The task
Scan the material below for "computer", then return each line that contains it.

• • •

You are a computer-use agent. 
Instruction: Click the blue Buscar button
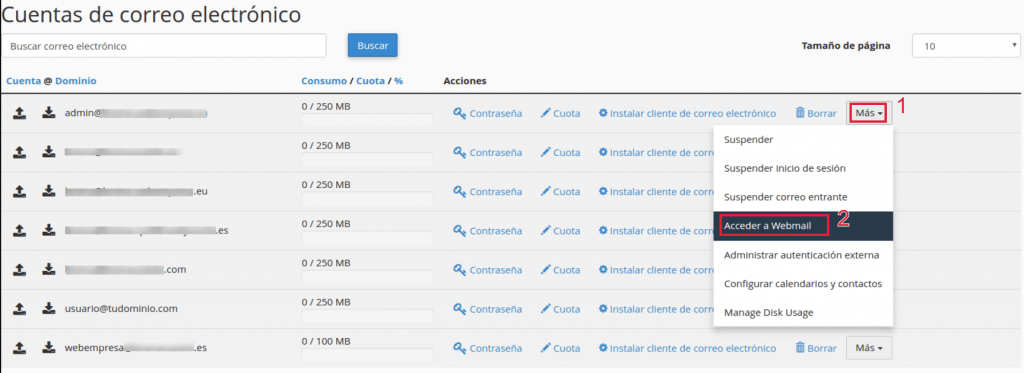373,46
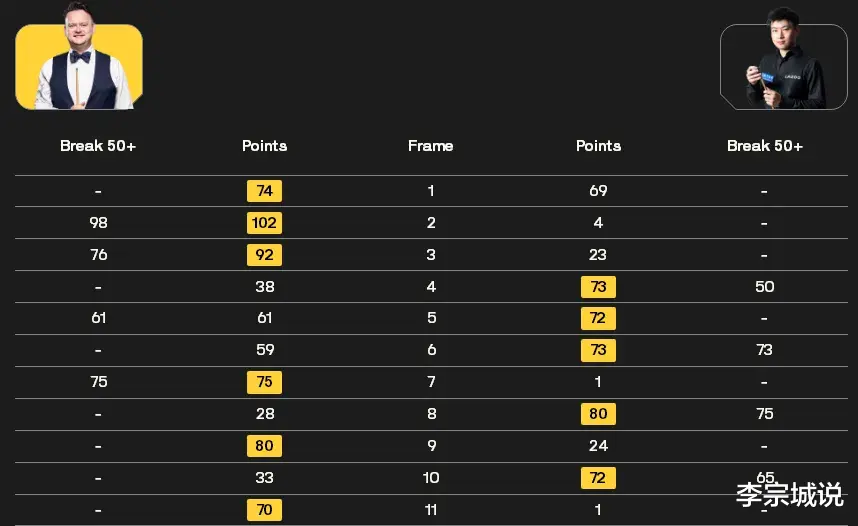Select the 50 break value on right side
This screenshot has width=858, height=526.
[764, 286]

• • •

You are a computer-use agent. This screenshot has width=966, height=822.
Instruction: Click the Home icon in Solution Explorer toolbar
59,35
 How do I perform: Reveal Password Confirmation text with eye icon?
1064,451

• • •

Problem solution
You are a computer-use agent. 
You are a computer-use agent. This screenshot has width=966, height=822.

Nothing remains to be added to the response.